Thursday, June 25, 2009

Sleep, or the lackthereof

Every night I say I'm going to get a good nights sleep.

Every night I end up wasting my time doing something far less rewarding.

Like updating a blog.

Sunday, June 21, 2009

Everything.

I have a lot of thoughts going 'round in my head, that for no reason of consequence I'd like to get down on virtual paper.

Sometimes, I'll look in the mirror and say "Who are you?" until, like a Magic Eye poster, my view shifts and I see myself from an outside view. Completely apart from my own conscious, as if I'm a third party to my own head. And it is terrifying and strange to think of myself not as the center of my own universe, but one person like any other, living life and making choices that shape it. It's the moment that I realize what makes us so special is that we really do think mostly about ourselves simply because that is who we spend the most time with. It's odd to think about it as spending time with yourself, but it's true. I have conversations in my head all the time. More often than not it's just called 'thinking'.

I don't know where it started, this desire to make people happy. Or how I can be so good and so incredibly awful at it. Or why I think that people wont be just as happy with me if I don't alter myself to how I think they'd like to see me. Speaking with a friend yesterday, I said it was akin to controlling a soundboard. I never pretend to be someone I'm not, but I do mute parts of myself while turning up others, depending on who I'm with. All to create the perfect compliment for my company. That's why it's hard for me to be around many people at once. I don't do well dividing my attention between people. It's hard to be a happy medium for me.
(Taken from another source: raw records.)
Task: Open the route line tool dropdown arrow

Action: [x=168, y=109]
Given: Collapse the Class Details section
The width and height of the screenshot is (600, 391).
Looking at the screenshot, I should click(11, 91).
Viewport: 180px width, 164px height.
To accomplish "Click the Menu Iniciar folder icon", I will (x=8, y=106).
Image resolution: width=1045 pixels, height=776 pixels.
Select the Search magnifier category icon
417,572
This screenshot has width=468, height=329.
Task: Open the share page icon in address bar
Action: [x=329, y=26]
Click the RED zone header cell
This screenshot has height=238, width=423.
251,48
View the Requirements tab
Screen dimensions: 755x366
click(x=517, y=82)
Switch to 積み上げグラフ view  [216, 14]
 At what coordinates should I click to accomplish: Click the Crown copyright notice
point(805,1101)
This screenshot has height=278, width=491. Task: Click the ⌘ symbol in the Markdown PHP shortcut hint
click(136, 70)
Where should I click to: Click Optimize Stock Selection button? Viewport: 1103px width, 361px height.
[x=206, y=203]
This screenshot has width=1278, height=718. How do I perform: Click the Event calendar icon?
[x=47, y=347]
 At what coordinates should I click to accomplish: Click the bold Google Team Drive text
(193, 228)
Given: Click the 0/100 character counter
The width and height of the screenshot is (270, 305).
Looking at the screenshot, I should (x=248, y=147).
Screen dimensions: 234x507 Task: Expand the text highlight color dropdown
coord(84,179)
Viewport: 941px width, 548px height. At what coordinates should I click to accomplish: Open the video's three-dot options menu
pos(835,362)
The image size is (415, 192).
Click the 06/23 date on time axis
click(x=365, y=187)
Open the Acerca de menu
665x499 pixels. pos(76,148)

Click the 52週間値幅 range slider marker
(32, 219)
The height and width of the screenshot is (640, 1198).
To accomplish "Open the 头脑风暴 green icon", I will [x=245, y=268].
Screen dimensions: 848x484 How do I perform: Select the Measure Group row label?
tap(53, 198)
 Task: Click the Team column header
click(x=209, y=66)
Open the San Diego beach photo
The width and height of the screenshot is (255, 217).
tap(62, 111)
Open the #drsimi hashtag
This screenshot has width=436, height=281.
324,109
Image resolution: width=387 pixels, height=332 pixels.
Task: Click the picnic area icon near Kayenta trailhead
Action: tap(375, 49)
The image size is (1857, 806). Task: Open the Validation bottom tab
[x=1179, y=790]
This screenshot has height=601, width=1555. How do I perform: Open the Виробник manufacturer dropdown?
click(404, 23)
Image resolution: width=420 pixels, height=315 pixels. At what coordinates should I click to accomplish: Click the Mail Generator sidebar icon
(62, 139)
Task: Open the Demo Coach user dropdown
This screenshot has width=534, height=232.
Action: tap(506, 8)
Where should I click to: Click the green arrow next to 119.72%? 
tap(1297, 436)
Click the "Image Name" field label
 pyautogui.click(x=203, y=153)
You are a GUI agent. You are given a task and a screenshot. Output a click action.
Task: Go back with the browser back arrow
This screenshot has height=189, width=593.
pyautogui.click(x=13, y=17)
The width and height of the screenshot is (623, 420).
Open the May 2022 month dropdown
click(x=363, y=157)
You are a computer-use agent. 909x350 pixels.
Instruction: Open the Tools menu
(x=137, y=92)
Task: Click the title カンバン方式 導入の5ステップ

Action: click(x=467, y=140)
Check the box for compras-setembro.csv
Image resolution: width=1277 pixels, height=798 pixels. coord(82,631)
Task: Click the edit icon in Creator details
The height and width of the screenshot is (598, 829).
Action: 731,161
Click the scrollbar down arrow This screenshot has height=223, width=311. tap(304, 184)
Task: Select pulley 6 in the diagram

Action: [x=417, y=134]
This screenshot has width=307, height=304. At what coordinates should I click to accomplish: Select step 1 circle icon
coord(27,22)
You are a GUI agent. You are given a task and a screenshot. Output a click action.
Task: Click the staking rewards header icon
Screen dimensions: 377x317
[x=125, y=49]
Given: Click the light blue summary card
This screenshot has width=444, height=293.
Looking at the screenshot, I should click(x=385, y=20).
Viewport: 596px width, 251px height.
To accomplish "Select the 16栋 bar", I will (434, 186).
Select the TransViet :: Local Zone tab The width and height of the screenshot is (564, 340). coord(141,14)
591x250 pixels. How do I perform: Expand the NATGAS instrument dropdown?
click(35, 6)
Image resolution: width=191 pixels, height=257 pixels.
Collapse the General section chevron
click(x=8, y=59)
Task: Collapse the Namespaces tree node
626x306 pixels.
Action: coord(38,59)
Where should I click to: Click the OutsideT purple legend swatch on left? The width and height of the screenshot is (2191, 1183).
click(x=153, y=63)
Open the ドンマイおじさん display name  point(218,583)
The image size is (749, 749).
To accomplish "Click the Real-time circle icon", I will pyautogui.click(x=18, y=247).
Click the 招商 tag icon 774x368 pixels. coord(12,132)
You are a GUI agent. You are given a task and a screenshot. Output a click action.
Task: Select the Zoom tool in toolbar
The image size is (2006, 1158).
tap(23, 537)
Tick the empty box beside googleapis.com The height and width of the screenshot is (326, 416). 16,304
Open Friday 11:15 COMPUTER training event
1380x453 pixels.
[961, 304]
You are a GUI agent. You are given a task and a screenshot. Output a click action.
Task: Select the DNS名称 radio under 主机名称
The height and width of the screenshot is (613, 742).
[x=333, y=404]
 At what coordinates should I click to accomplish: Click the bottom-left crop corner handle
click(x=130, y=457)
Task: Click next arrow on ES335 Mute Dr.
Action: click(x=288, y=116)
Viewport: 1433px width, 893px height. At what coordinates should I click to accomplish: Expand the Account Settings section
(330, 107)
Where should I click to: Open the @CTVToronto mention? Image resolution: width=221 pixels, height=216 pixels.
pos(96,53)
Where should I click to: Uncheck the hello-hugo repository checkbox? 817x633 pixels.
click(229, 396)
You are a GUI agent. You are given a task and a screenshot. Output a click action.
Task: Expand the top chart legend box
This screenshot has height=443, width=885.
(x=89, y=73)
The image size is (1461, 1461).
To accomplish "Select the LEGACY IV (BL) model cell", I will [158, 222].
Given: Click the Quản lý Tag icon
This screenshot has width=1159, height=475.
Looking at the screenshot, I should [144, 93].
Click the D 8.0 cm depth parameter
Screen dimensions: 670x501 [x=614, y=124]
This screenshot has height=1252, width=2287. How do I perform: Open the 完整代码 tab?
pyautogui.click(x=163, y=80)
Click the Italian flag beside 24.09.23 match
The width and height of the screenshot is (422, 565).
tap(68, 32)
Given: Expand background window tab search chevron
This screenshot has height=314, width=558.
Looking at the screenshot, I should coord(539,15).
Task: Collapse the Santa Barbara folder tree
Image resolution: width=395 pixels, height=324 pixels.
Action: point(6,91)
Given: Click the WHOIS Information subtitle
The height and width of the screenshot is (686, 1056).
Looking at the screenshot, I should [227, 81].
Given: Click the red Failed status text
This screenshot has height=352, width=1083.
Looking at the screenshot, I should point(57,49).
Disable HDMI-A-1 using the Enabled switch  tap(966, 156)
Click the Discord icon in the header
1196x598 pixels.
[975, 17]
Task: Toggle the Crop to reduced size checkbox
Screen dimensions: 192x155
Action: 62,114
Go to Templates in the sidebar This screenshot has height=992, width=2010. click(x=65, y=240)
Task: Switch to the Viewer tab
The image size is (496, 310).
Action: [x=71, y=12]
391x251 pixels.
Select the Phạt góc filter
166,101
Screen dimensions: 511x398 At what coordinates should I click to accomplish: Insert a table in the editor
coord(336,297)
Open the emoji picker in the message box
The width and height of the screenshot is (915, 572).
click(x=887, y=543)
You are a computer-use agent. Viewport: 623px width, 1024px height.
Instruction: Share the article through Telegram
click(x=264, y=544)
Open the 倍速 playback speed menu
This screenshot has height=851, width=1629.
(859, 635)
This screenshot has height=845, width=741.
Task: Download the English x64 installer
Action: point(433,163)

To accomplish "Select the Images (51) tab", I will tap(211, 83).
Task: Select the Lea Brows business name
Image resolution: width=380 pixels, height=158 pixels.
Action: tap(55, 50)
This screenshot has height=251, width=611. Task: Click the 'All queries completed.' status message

I know that some may say that that is what having a wide variety of friends is for, so that you have someone for all the different parts of yourself. Someone to go hiking with, to play boardgames, to get excited about chick flicks, to pretend to be homeless with :) I guess that I'm always going to be on a search for someone that I can be around with everything at full volume, if you will. Maybe it doesn't exist, and that it's asking for too much. In fact, i know it is. Most things in life are a compromise. I don't believe that that is going to stop me from wanting that companion.

The reason I feel I'm dreadful at pleasing people is because I can't keep it up. It becomes something that I need to run away from. I want so much to make other people feel good, even at my own expense, that I continue to do so until I can't take it anymore. At which case, i stop being the person that makes them happy and everything they thought they had is suddenly gone. And with all the happiness, a power is created to make them feel like shit. What I need to do is to not go beyond my own means in being someone for someone else. Find the line between selfless and selfish.

I read an article that said the cure for all of the things that you need to do but have put off is to just do them, because once you do you feel really accomplished. And it's true. But its the getting that inertia that is the hardest part for me. Continually.

I had so many more thoughts, but I got distracted.